**Work instruction**.
Each line below with the string "panel" should be copied.

Collection entries:
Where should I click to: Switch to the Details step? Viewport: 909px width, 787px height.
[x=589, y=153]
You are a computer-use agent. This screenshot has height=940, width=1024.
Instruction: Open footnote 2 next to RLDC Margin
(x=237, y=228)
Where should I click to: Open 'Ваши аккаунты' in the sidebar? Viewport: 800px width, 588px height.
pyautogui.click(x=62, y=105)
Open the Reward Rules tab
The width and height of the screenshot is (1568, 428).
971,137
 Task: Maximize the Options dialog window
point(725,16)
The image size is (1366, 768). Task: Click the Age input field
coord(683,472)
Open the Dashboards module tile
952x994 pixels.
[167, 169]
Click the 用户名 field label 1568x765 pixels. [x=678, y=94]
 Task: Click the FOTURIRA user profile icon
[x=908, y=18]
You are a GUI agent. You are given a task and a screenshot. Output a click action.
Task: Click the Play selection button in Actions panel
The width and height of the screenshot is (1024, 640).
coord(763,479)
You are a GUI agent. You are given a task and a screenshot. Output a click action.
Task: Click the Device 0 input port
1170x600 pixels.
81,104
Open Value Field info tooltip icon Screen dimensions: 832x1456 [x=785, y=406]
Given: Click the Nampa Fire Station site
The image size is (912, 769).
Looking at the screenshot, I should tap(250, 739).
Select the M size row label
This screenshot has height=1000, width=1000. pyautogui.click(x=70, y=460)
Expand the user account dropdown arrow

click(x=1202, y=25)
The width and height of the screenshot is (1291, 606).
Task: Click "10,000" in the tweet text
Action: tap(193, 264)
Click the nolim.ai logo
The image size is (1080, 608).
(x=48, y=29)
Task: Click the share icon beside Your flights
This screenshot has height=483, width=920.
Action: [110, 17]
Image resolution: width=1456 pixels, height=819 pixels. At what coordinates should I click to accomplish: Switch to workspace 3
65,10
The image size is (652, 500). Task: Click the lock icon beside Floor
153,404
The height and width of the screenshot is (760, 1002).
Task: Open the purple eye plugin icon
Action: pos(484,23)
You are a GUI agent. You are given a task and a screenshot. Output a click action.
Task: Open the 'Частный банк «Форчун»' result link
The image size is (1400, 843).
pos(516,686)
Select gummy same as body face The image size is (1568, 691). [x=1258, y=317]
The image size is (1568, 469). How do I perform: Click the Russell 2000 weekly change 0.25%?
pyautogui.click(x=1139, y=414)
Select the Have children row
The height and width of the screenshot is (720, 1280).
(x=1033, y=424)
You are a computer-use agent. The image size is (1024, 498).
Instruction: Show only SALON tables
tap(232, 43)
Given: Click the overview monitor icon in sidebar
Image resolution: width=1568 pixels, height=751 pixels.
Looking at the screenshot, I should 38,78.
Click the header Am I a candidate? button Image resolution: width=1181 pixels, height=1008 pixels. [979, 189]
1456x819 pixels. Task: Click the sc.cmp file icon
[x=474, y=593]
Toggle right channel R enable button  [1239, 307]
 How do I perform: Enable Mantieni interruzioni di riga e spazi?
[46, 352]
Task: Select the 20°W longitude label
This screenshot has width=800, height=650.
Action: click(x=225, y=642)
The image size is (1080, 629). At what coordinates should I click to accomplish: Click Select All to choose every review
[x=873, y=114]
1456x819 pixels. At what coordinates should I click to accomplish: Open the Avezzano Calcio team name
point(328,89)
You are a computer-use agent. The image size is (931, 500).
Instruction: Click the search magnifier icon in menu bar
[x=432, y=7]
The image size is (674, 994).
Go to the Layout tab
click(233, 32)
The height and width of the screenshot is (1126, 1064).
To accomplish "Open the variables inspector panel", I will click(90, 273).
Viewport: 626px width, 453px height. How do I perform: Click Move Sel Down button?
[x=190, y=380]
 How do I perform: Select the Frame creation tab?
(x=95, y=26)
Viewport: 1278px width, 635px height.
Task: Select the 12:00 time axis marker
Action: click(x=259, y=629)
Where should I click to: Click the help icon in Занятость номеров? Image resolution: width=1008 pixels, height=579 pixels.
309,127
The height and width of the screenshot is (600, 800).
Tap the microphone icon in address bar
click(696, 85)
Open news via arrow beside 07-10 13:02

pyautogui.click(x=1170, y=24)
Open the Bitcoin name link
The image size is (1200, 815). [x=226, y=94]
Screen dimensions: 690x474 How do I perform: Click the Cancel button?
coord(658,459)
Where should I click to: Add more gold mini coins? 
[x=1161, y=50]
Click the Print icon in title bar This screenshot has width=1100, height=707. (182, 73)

**Response to this task**.
Task: Click the Play selection button in Actions panel
To accomplish "Open the variables inspector panel", I will click(90, 273).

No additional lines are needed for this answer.